**WORK TASK**:
In the records below, the line with "Task: Expand the Referral section chevron" and every line after it must be written out exactly; no pictures belong in the result.

Saved entries:
════════════════
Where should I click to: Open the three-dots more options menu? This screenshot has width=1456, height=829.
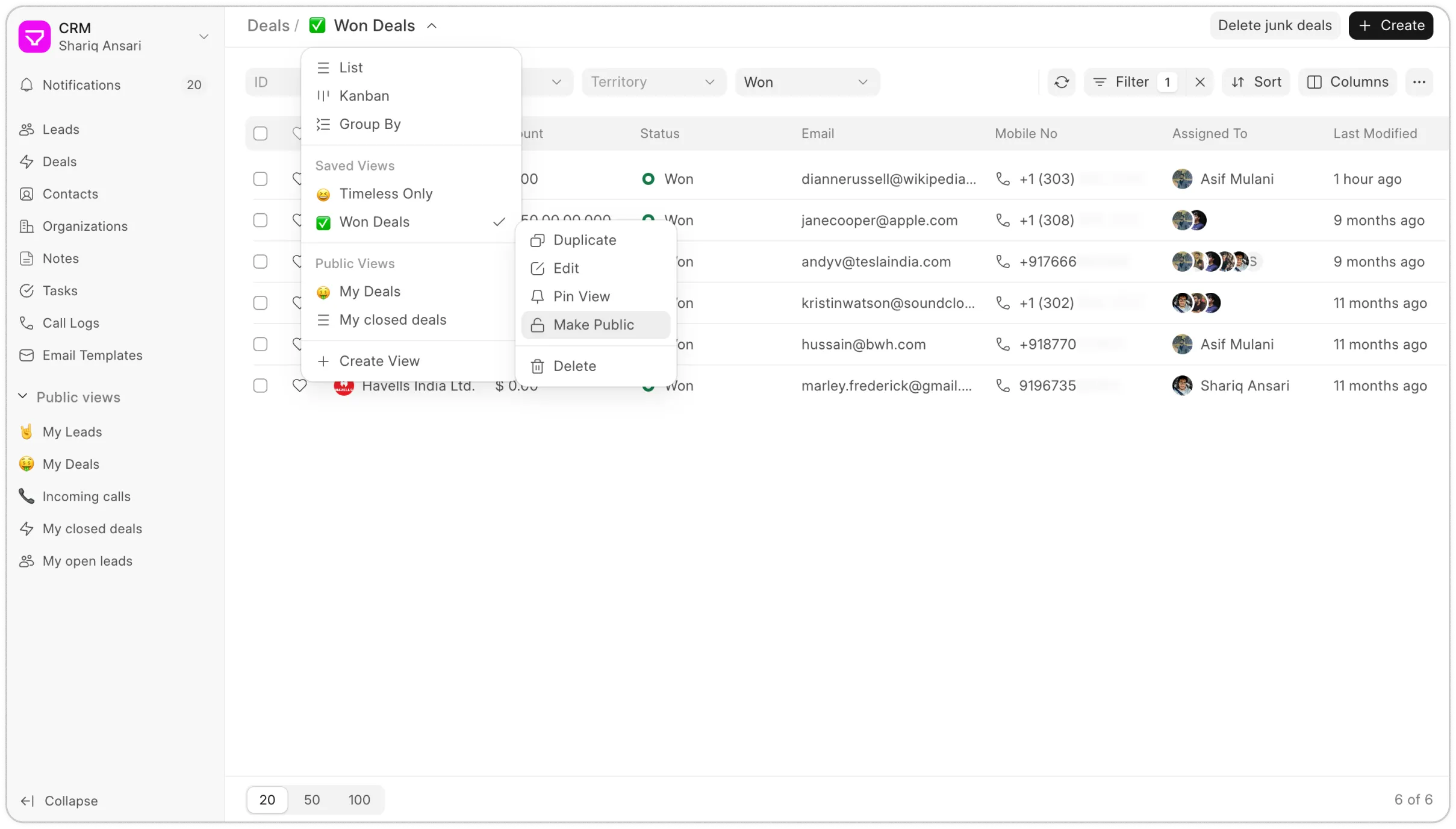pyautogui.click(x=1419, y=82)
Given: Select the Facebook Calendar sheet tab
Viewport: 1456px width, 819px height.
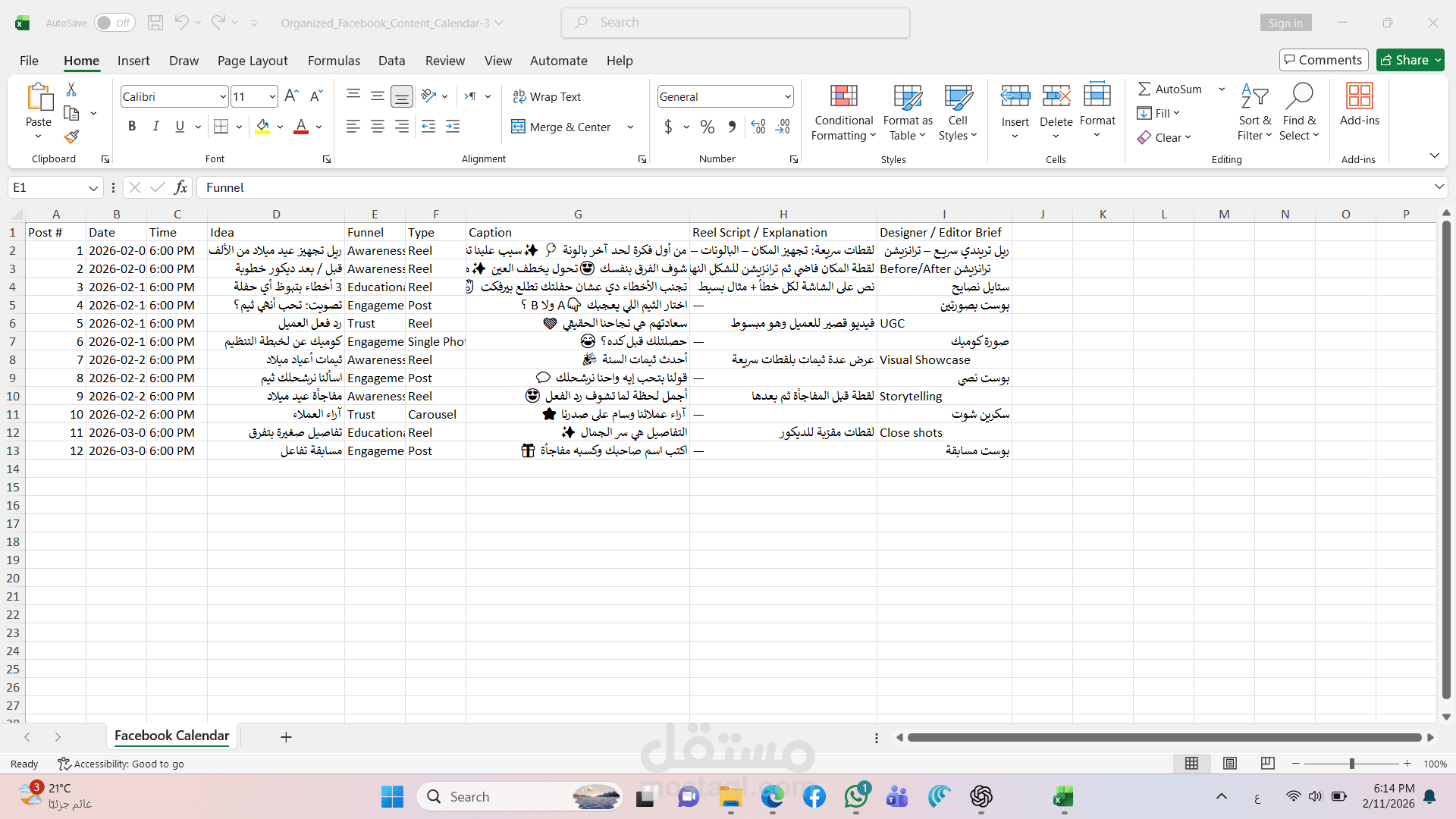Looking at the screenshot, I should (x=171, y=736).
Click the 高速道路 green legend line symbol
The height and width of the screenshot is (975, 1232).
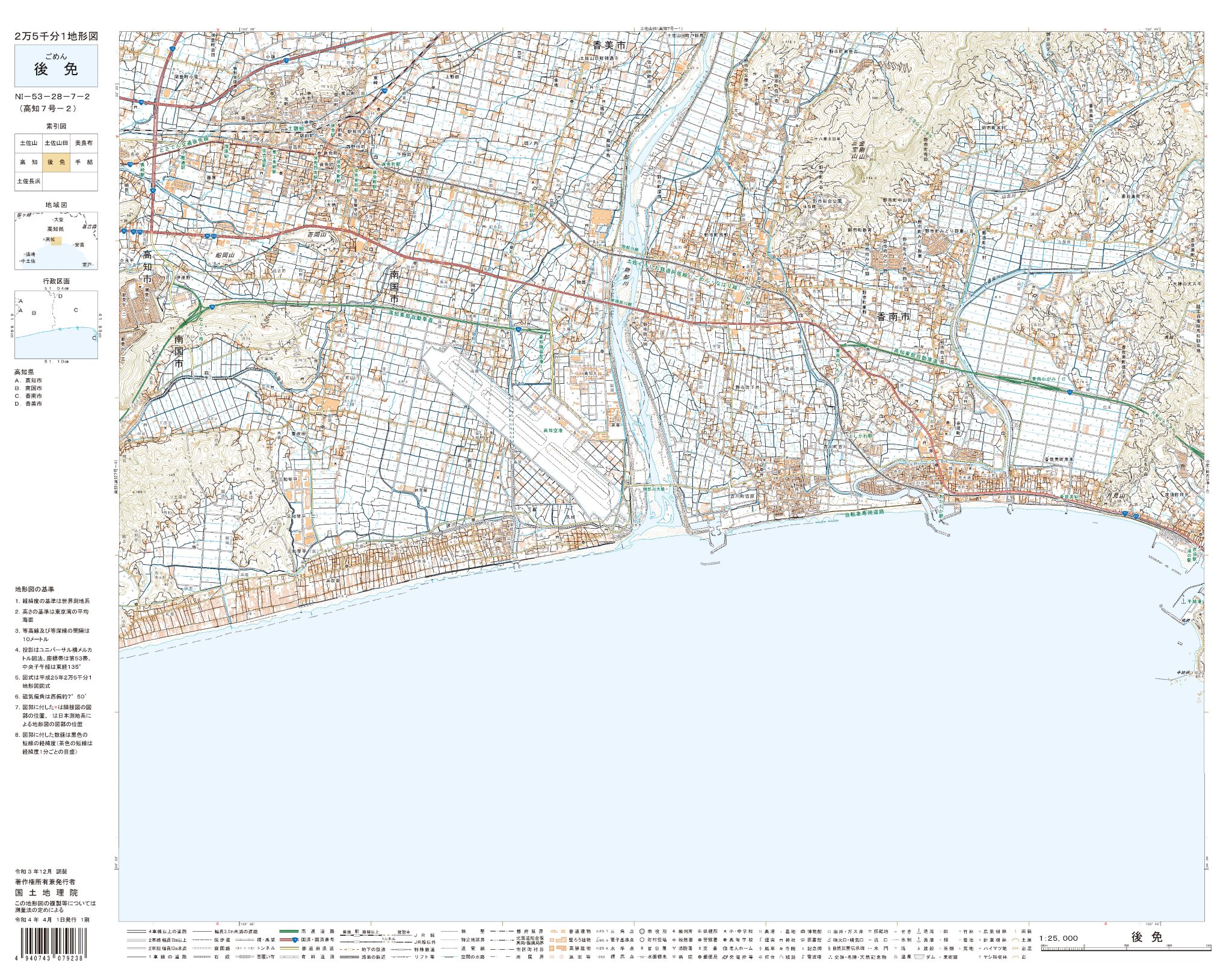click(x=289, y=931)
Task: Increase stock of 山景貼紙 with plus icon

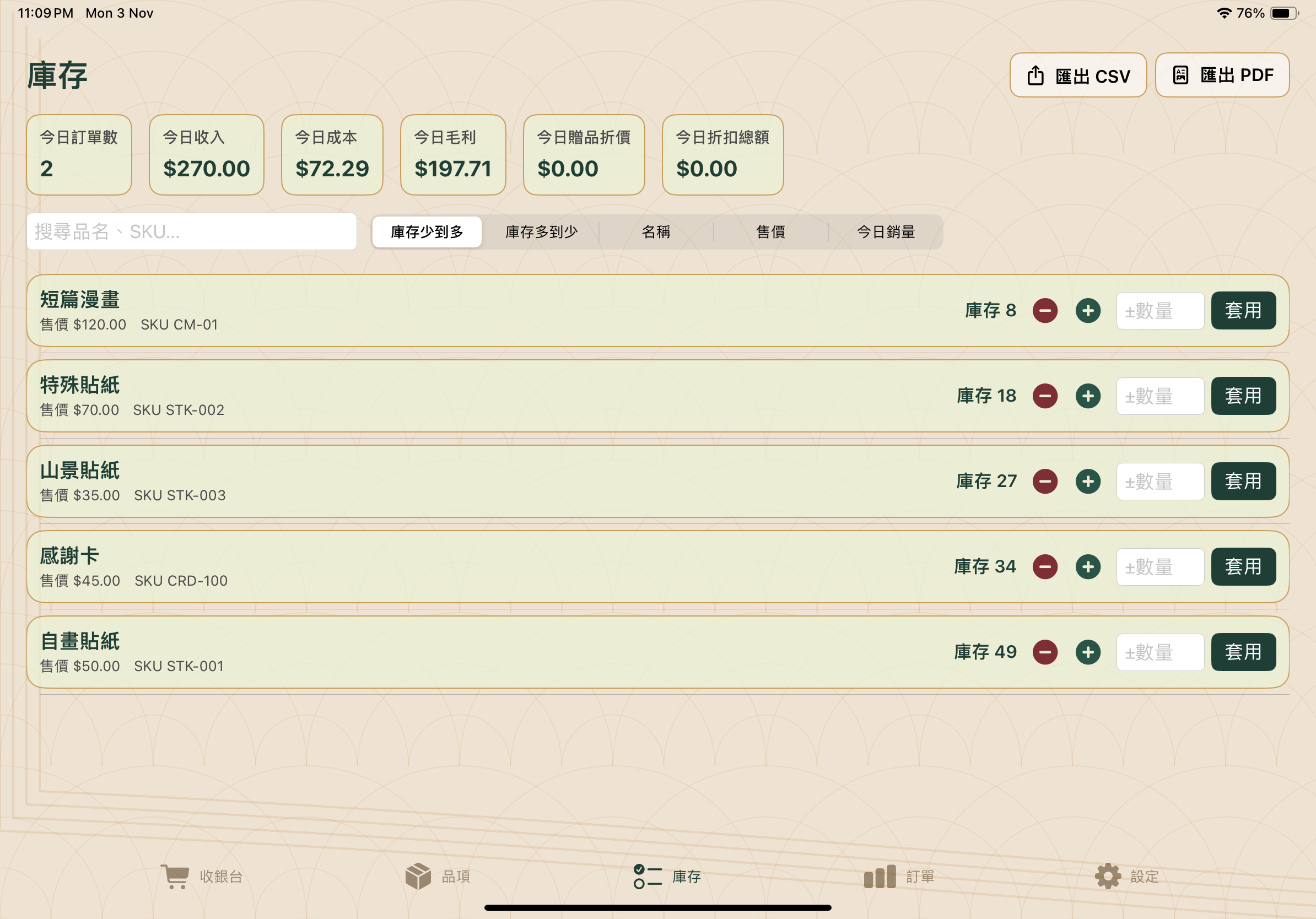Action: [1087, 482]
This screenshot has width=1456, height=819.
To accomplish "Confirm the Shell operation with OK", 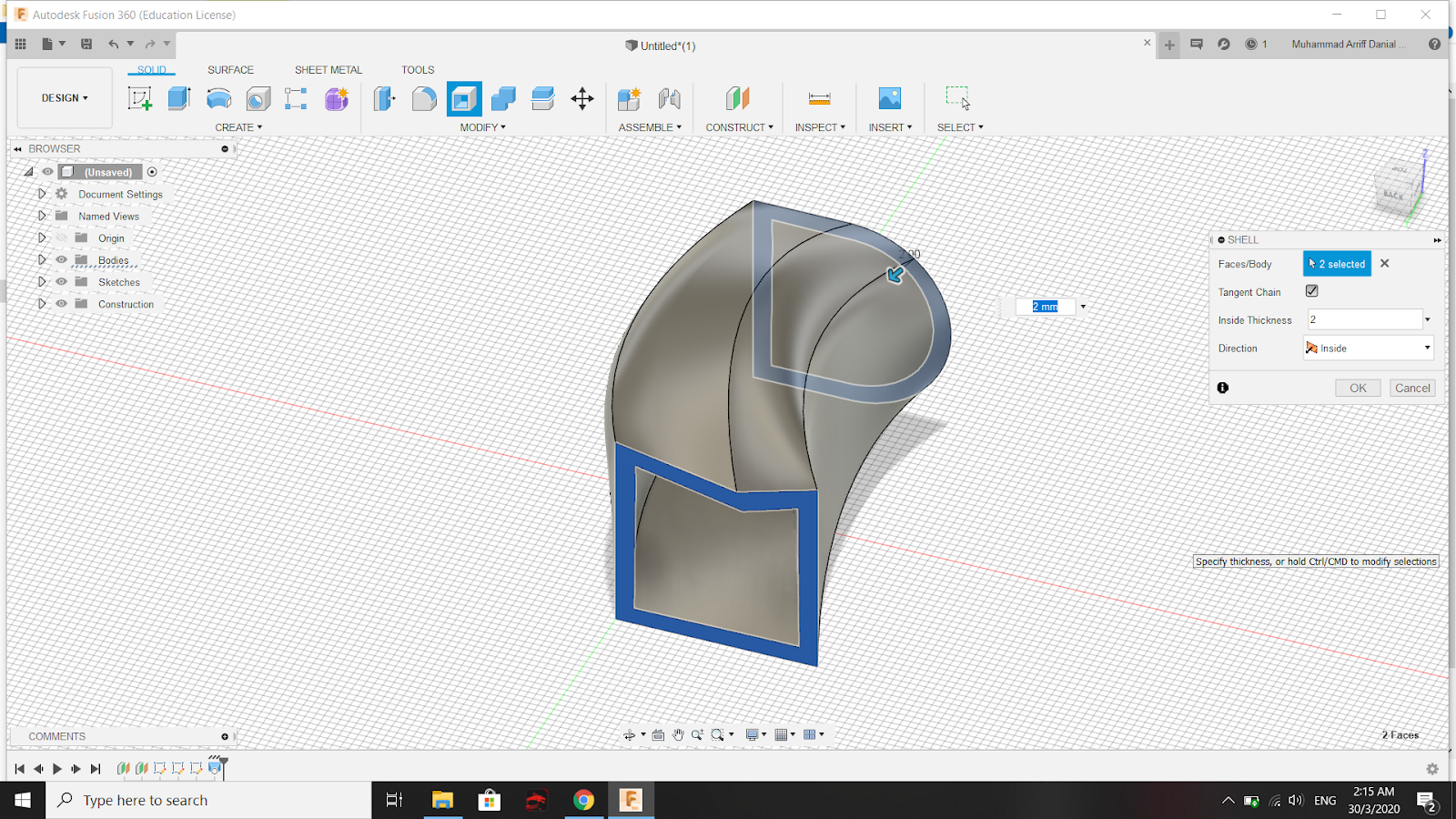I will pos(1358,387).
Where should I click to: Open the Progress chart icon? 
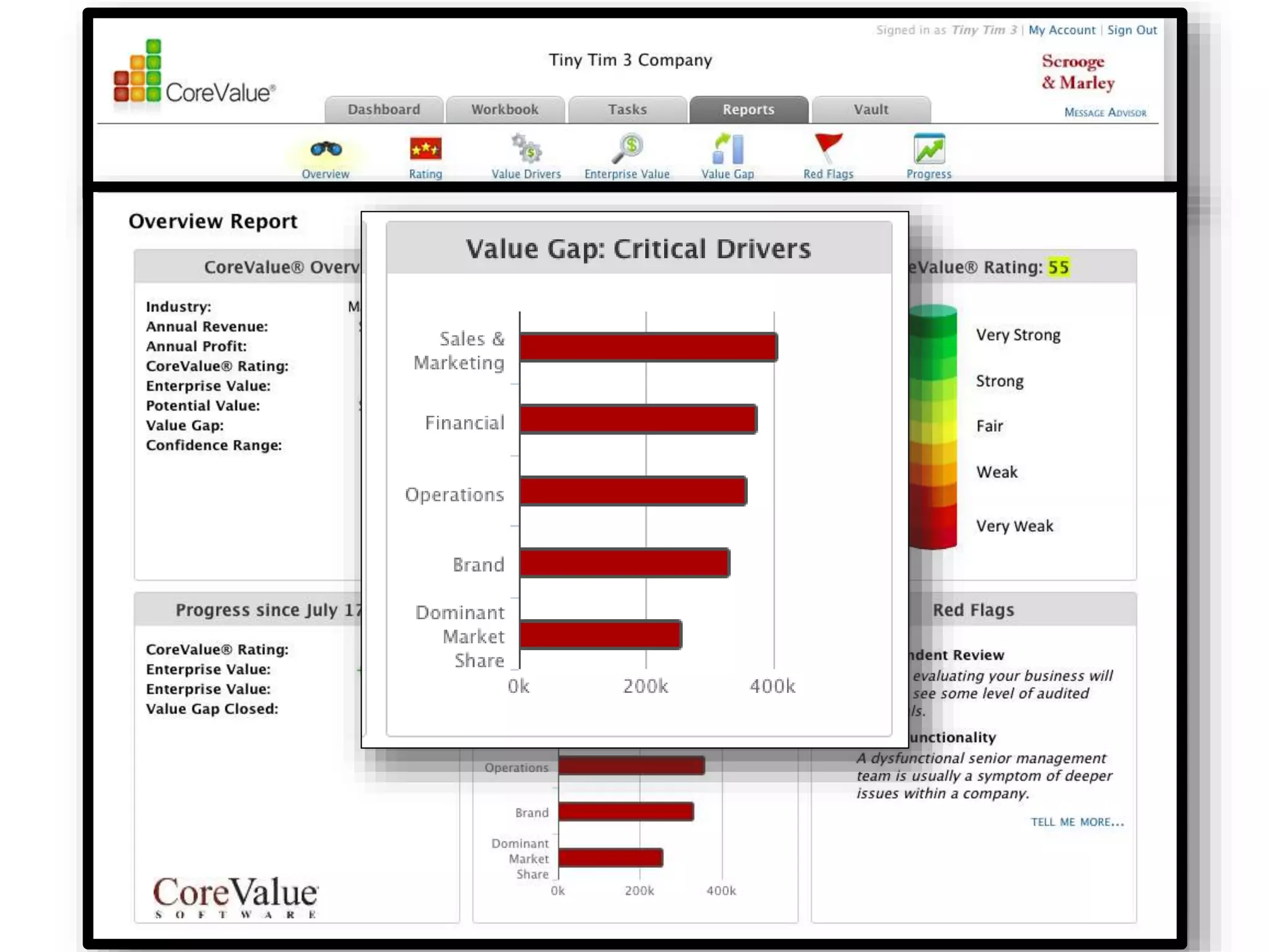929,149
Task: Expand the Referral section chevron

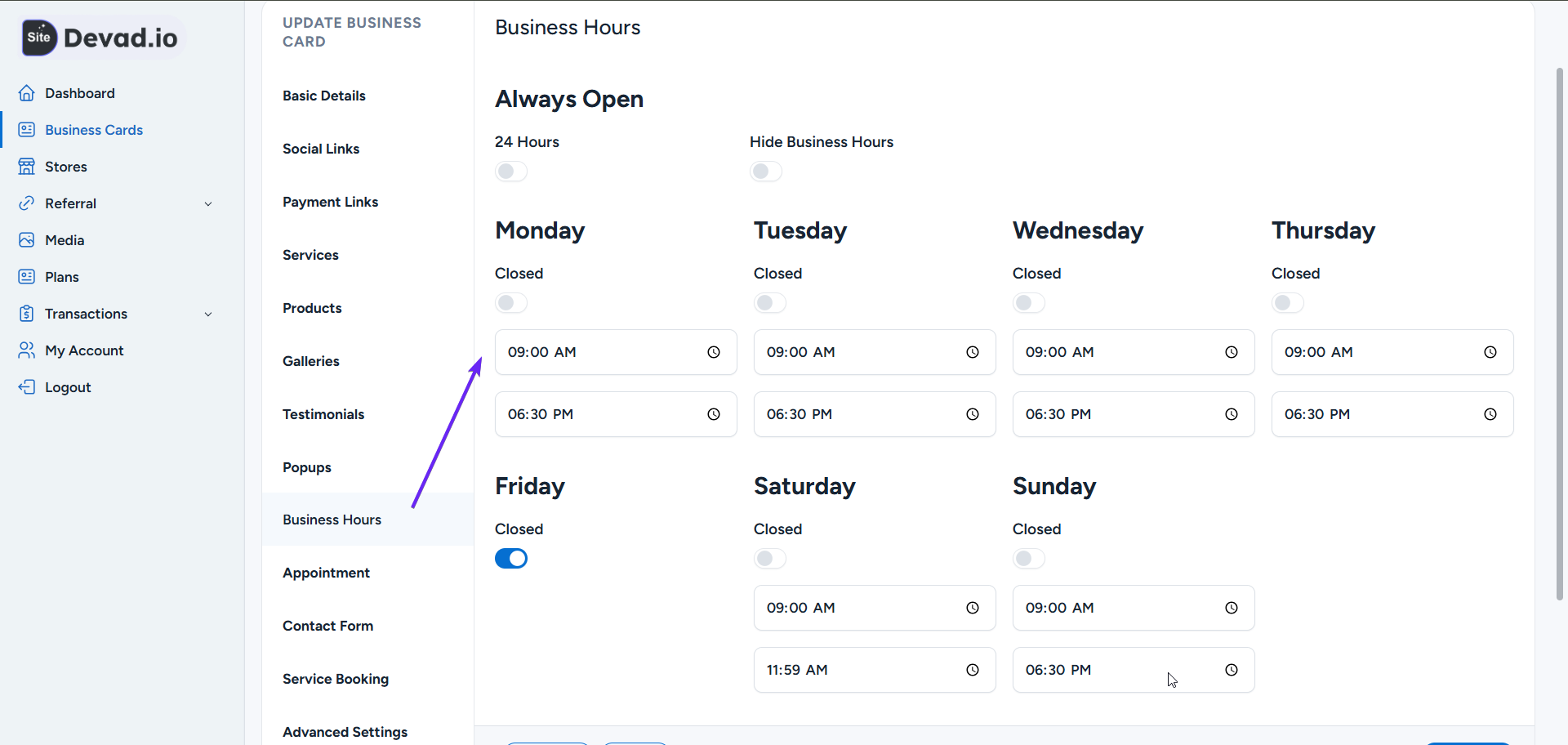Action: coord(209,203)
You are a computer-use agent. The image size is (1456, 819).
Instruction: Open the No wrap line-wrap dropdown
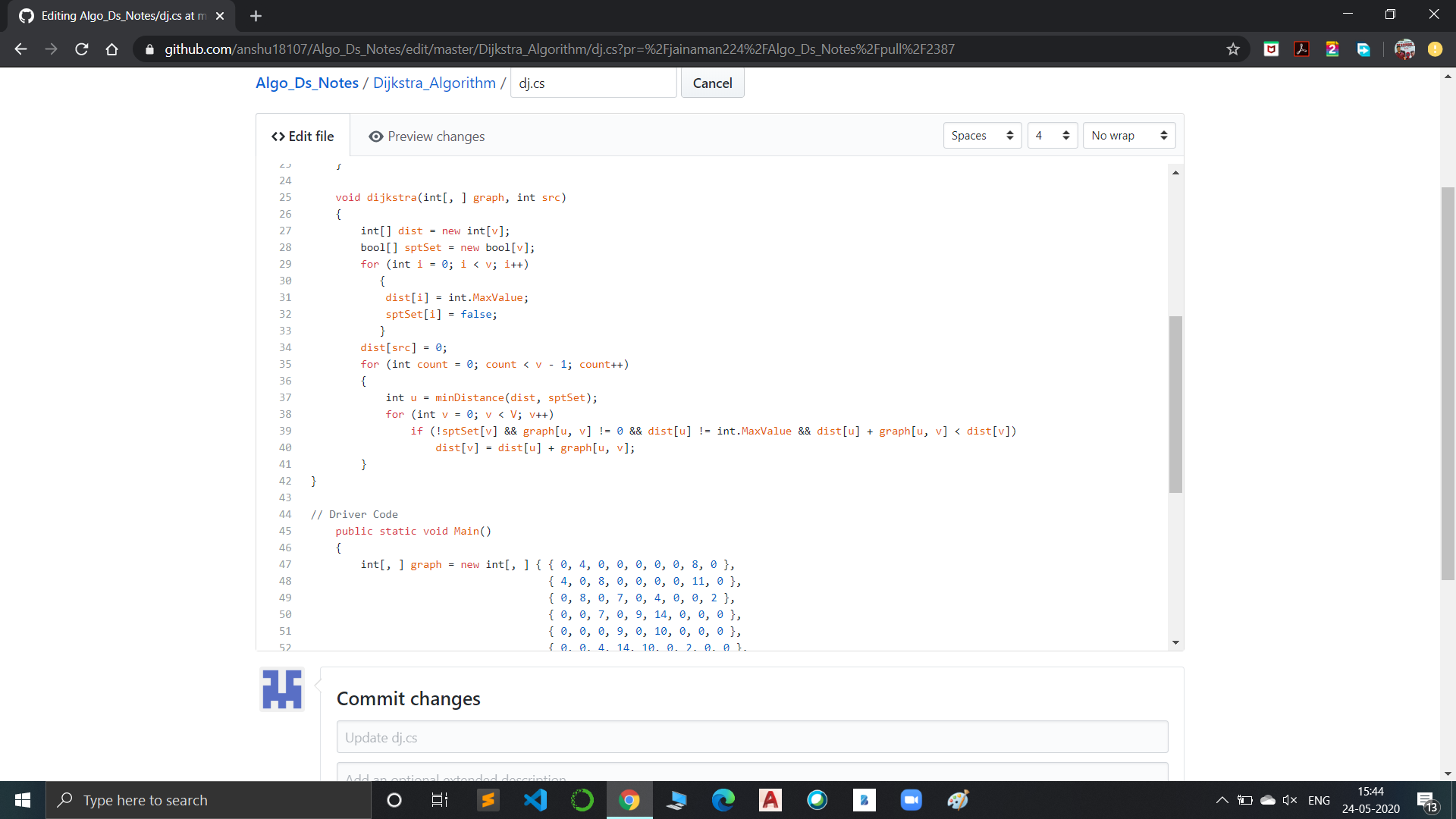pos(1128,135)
════════════════
**RESULT OF THIS EXERCISE**:
Task: Expand the Referral section chevron

Action: coord(209,203)
You are a computer-use agent. The image size is (1456, 819).
Instruction: Open the No wrap line-wrap dropdown
pos(1128,135)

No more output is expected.